DiNanno detailed the alleged Chinese nuclear test, which he said took place in 2020. “China has conducted nuclear explosive tests, including preparing for tests with designated yields in the hundreds of tons… China has used decoupling – a method to decrease the effectiveness of seismic monitoring – to hide its activities from the world. China conducted one such yield producing nuclear test on June 22, 2020,” he said. At the time, countries around the world were grappling with the COVID-19 pandemic, which broke out in China and spread globally.
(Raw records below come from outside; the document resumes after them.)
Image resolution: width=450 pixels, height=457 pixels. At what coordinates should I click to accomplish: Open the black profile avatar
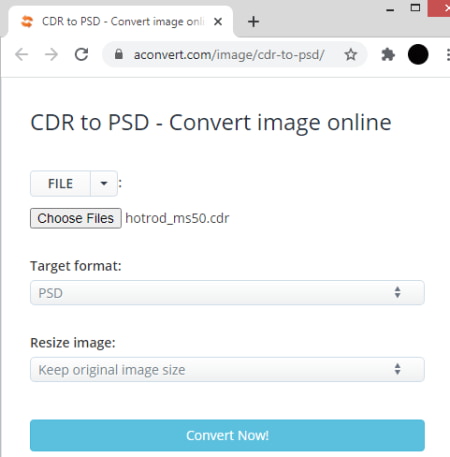(x=418, y=54)
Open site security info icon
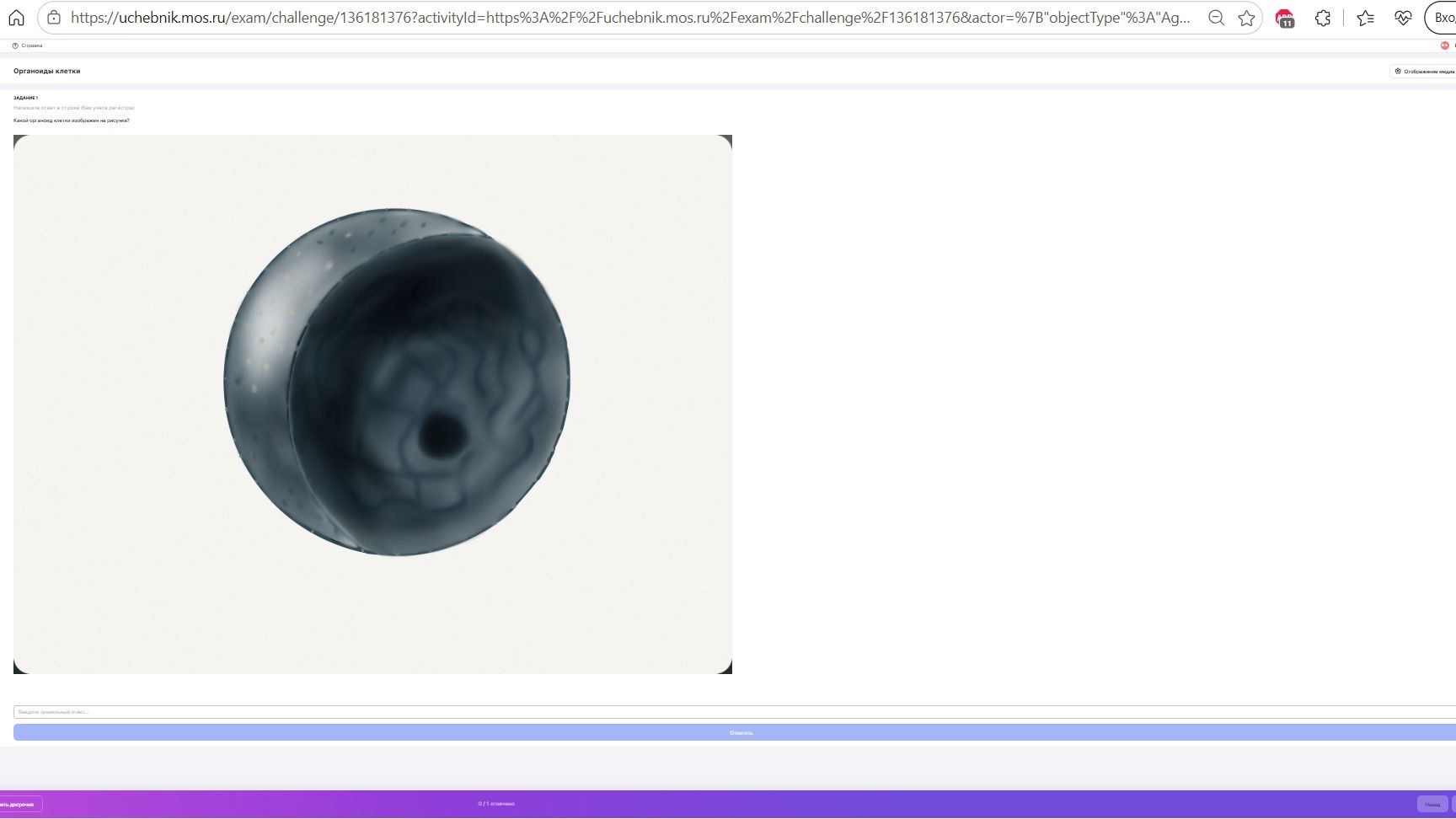The image size is (1456, 819). click(x=54, y=18)
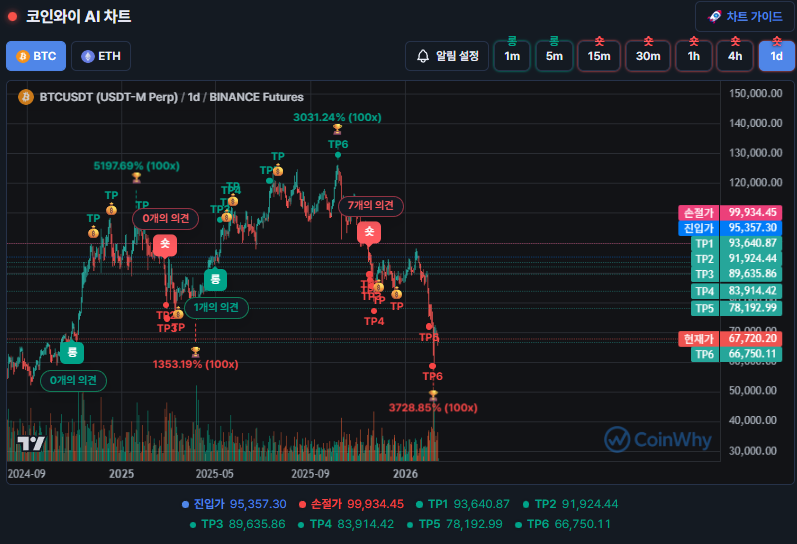Switch chart to 1h timeframe

(693, 56)
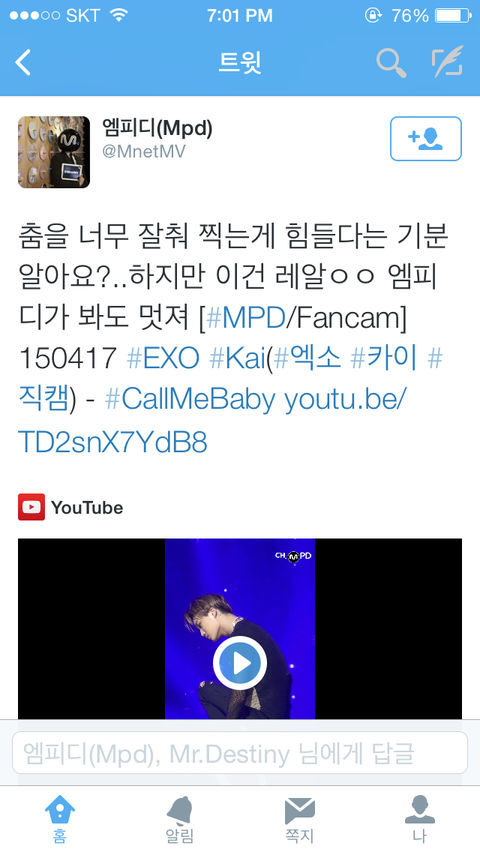Open the 알림 notifications tab
The image size is (480, 852).
180,819
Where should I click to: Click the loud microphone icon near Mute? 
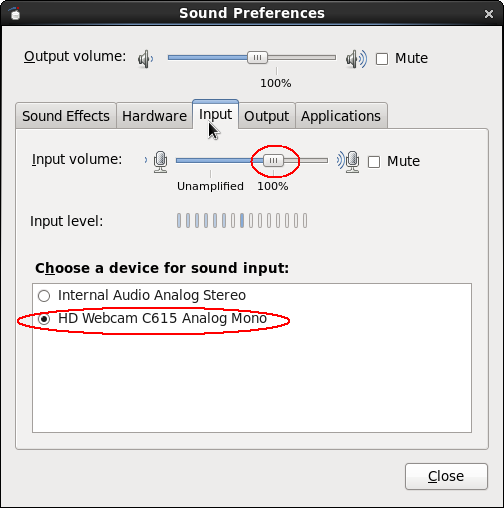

He added that “this confluence of factors – serial Russian violations, growth of worldwide stockpiles, and flaws in New START’s design and implementation – gives the United States a clear imperative to call for a new architecture that addresses the threats of today, not those of a bygone era. As throughout our history, the United States has maintained a willingness to seek strategic stability and arms control arrangements that are verifiable, enforceable, and contribute to the security of the United States and her allies. What we are proposing is not talks for the sake of talks—with this effort, the United States is looking for meaningful progress based in concrete actions.”
China’s show of force near Taiwan, December 2025
The executive secretary of the Comprehensive Nuclear-Test-Ban Treaty Organization, which monitors nuclear activity worldwide, told CNN that no incident matching the profile of a nuclear test was identified on June 22, 2020, contradicting the US official’s claim. The organization’s head, Robert Floyd, said later analyses also did not determine that such a test took place.

Pentagon: China to reach 1,000 nuclear warheads by 2030

New START was signed in 2010 and capped the number of nuclear warheads that Russia and the United States were allowed to deploy operationally at 1,550, out of more than 5,000 each possessed, and limited their missiles and bombers to 800. Another provision allowed short-notice inspections at the powers’ bases to verify compliance, but those inspections stopped after the outbreak of the COVID-19 pandemic in 2020 and were never resumed. Russia announced in 2023 that it was ending inspections entirely, amid rising tensions with the United States and the West over the war in Ukraine, though it pledged to continue complying with the treaty’s limits.
The treaty’s restrictions were widely seen as a critical confidence-building measure between the nuclear powers and as a safeguard against a dangerous arms race. The agreement was originally set to expire in 2021, but when President Joe Biden entered the White House, he quickly reached an agreement with Russian President Vladimir Putin to extend it by five years.
Last month, President Donald Trump addressed the issue in comments that appeared to downplay its urgency, telling The New York Times that if the treaty were to lapse, it would do so, adding that a better agreement could be reached. Some have defended Trump’s call for a new treaty. Rafael Grossi, director general of the International Atomic Energy Agency, told The New York Times that the existing treaty does not address emerging technologies, including hypersonic missiles, underwater nuclear weapons and potential space-based arms.
During his first term, Trump also demanded that any new agreement replacing New START include limits on China, which is rapidly expanding its nuclear arsenal. Estimates put China’s stockpile at about 600 nuclear warheads, and the Pentagon assesses that the number will grow to 1,000 by 2030.
China’s arsenal remains far smaller than those of Russia and the United States, a disparity Beijing has cited in calling efforts to include it in such limits unreasonable. Still, the pace of China’s nuclear buildup has drawn Washington’s attention. A Pentagon report in December highlighted not only the growth of China’s long-range weapons, but also its highly accurate short-range systems, which could be used in a confrontation with Taiwan.